BRIEF >> Reproduce the records from their start through the line containing "center [632, 72].", replacing "screenshot" with "screen capture" and changing nothing else. Omit the pictures.

EXERCISE MATERIALS >>
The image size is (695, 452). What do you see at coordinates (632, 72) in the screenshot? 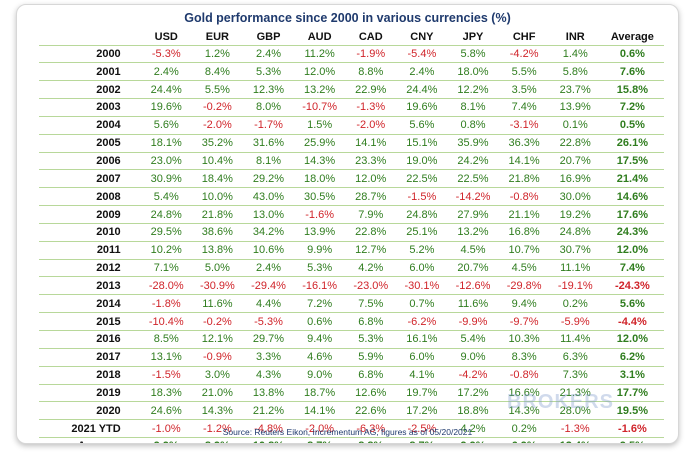
I see `average-cell: 7.6%` at bounding box center [632, 72].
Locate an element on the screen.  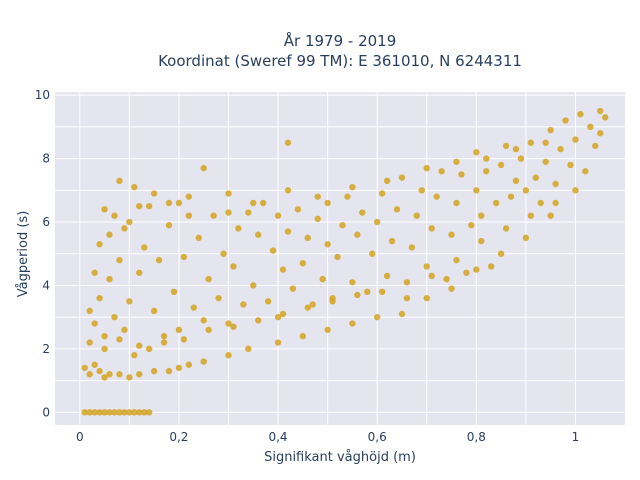
y-tick-labels: 0 2 4 6 8 10 is located at coordinates (42, 254).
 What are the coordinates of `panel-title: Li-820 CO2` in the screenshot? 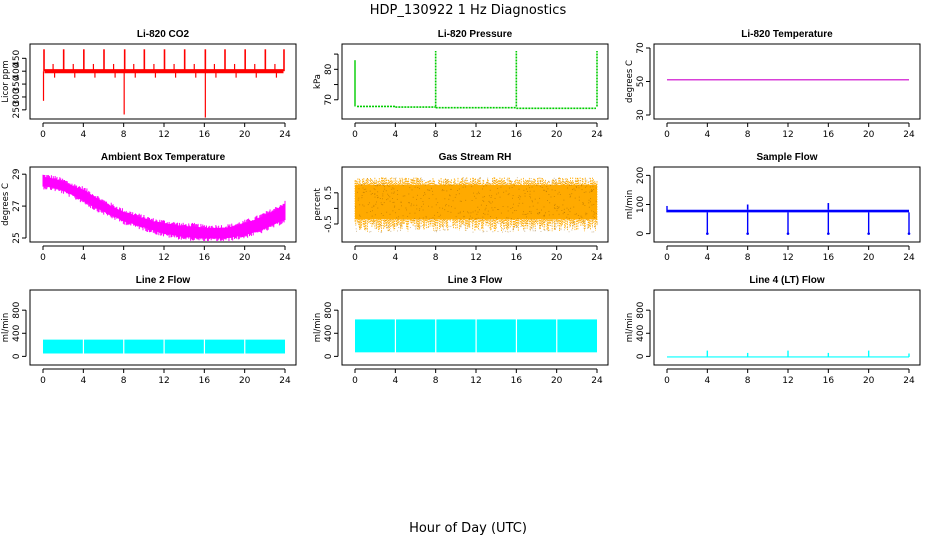 It's located at (164, 34).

EXERCISE ANSWER >>
The image size is (695, 452). What do you see at coordinates (632, 72) in the screen capture? 
I see `average-cell: 7.6%` at bounding box center [632, 72].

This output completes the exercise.